Prevotella a tendance à être prédominante chez les individus habitant dans des régions agricoles d’Afrique, tandis que le genre Bacteroides est prédominant dans les personnes vivant dans les pays industrialisés. Un article publié l’année dernière montrait que la prédominance de Prevotella ou Bacteroides implique une meilleure réponse à la consommation de glucides complexes et à la tolérance au glucose, ce qui est important dans le syndrome métabolique et le diabète.

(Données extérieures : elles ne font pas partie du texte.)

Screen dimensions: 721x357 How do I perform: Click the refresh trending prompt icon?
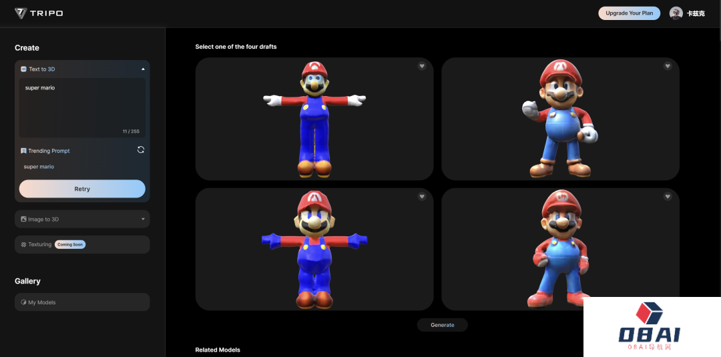[141, 149]
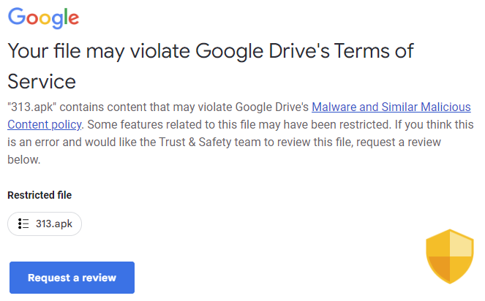Click the yellow shield icon
Screen dimensions: 485x301
point(450,256)
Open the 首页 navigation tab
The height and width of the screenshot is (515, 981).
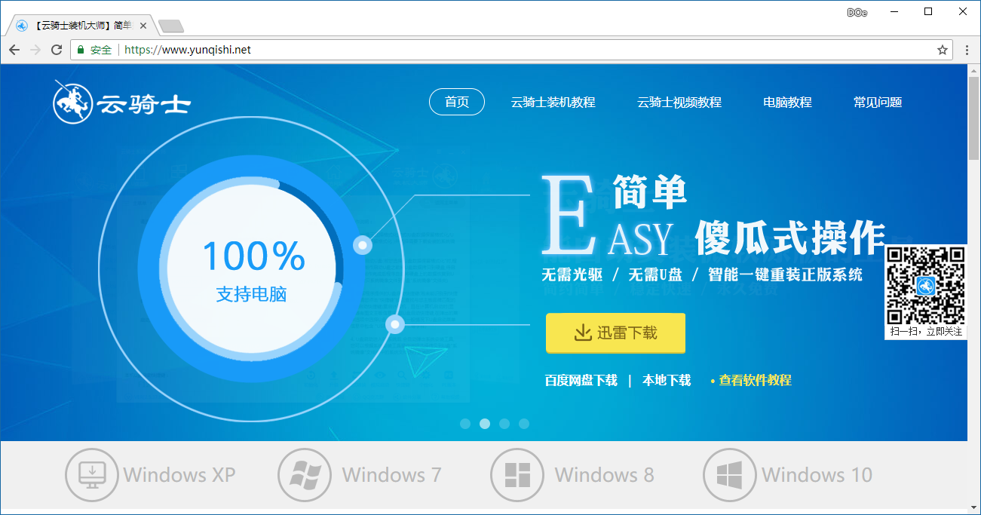tap(456, 102)
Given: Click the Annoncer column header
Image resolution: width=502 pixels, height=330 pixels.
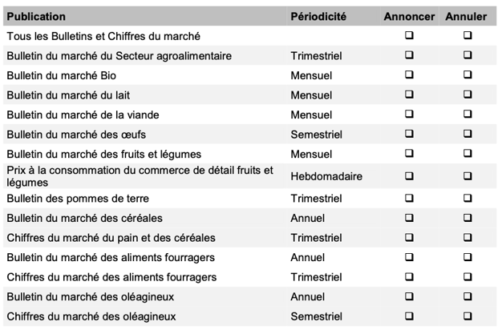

Cette étude montrait que si votre microbiote est essentiellement composé de Prevotella, vos chances de répondre favorablement à un régime riche en glucides complexes par rapport à la tolérance au glucose s’améliorent. Ce qui n’est pas le cas si les Bacteroides sont prépondérantes. Ce qui est logique, car Prevotella est un genre très performant dans la fermentation des glucides complexes. Nous devons cependant rester prudents. Pour l’heure, celle-ci est l’une des premières publications mettant en lumière un effet sur le syndrome métabolique. Pouvons-nous extrapoler ces résultats à tout le monde ? Il est encore trop tôt pour le dire. Mais je suis vraiment convaincu qu’au cours des deux prochaines années nous disposerons de beaucoup plus d’information.

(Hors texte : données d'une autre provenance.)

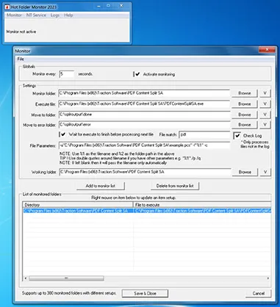Click the Add to monitor list button
280x307 pixels.
tap(101, 186)
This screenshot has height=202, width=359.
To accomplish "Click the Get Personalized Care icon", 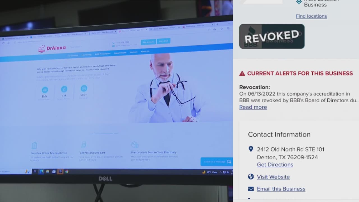I will coord(83,145).
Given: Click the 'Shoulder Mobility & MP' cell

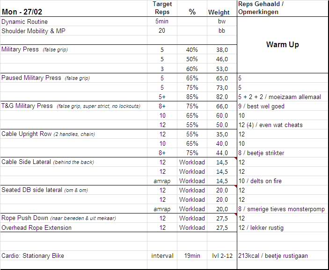Looking at the screenshot, I should 33,31.
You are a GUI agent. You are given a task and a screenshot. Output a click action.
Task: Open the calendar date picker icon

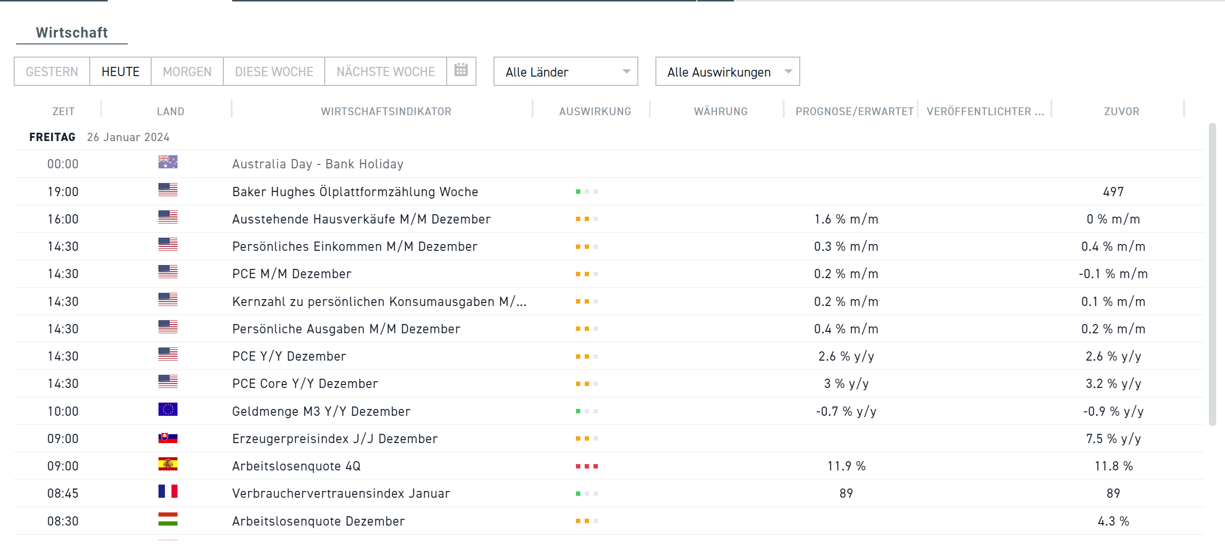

Qu’en est-il de l’effet des antibiotiques sur le microbiote intestinal ?

L’utilisation d’antibiotiques a radicalement transformé le domaine de la médecine. Ils ont sauvé davantage de vies que toutes les autres interventions, plus que les vaccins ou l’eau propre. Administrés dans un contexte médical adéquat, ils sont cruciaux. Le problème est que justement, en raison de leur grande disponibilité, leur utilisation est très répandue dans la pratique médicale. Et ceci pourrait perturber le microbiote intestinal des enfants et augmenter le risque de certaines maladies immunitaires comme l’asthme. Mais l’abus d’antibiotiques a également conduit à une résistance antimicrobienne, laquelle, à mon avis est un problème bien plus inquiétant.

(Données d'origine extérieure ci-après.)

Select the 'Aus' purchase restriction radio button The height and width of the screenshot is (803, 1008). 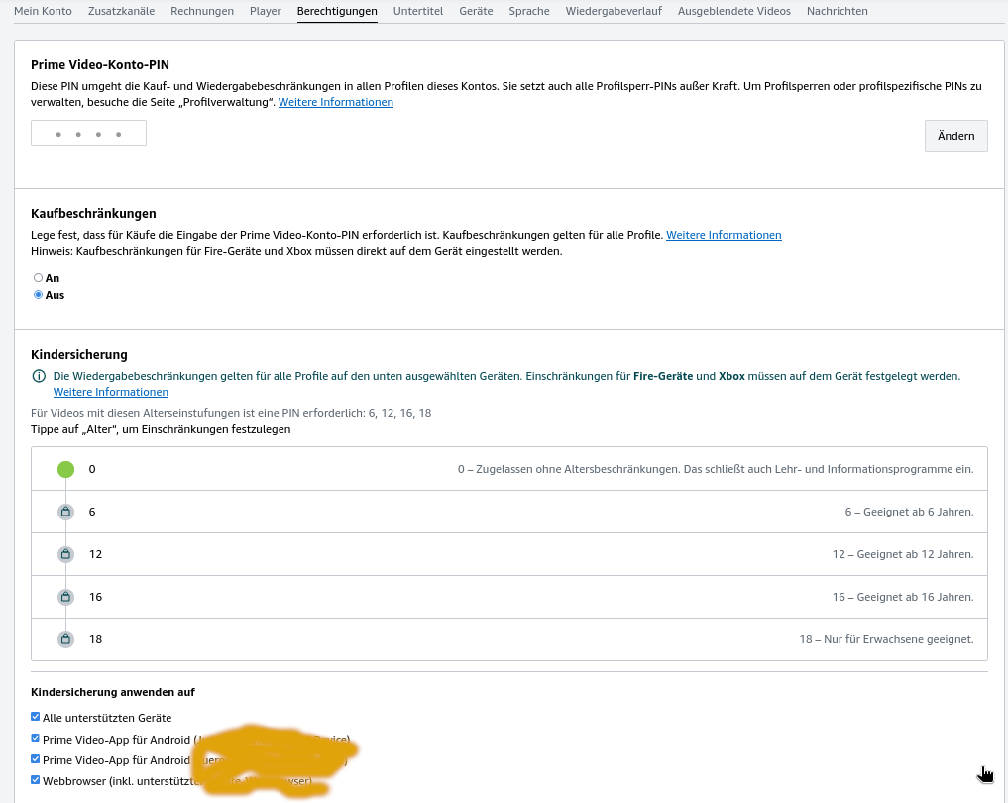point(38,295)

Peut-on utiliser des antibiotiques et des probiotiques pour façonner notre microbiote intestinal ?

Je suis intimement convaincu que nous trouverons de nouveaux types de probiotiques, une nouvelle génération de probiotiques qui auront un effet plus poussé sur notre santé. Mais il est encore trop tôt pour dire si nous pouvons utiliser des antibiotiques pour tuer les mauvaises bactéries et les probiotiques pour renflouer ou augmenter le nombre de bonnes bactéries. Je reste néanmoins optimiste. C’est juste qu’il nous faut plus de temps pour trouver des façons de modeler le microbiote en nous servant d’antibiotiques, de probiotiques ou de prébiotiques pour améliorer notre santé.

À votre avis, quelles seront les découvertes les plus excitantes auxquelles nous assisterons au cours des années à venir dans le domaine du microbiote intestinal et de la santé ?

Je m’intéresse tout particulièrement à l’alimentation et à la prévention des maladies. Au cours des cinq ou six dernières décennies, nous avons été témoins d’une rapide augmentation des maladies immunitaires telles que l’asthme, les maladies inflammatoires chroniques de l’intestin ou le syndrome métabolique. Or, il ne s’agit pas d’un effet génétique, mais d’une influence environnementale. Et le microbiome et l’alimentation sont deux composantes essentielles de l’environnement. Je garde espoir qu’un jour, qui sait si dans deux ans ou au cours de la prochaine décennie, nous en saurons suffisamment sur l’alimentation et le microbiome pour nous aider à ralentir cette progression des maladies métaboliques et du système immunitaire. À mon avis, la prévention des maladies deviendra notre meilleure arme, celle qui aura le plus grand impact sur les différentes populations.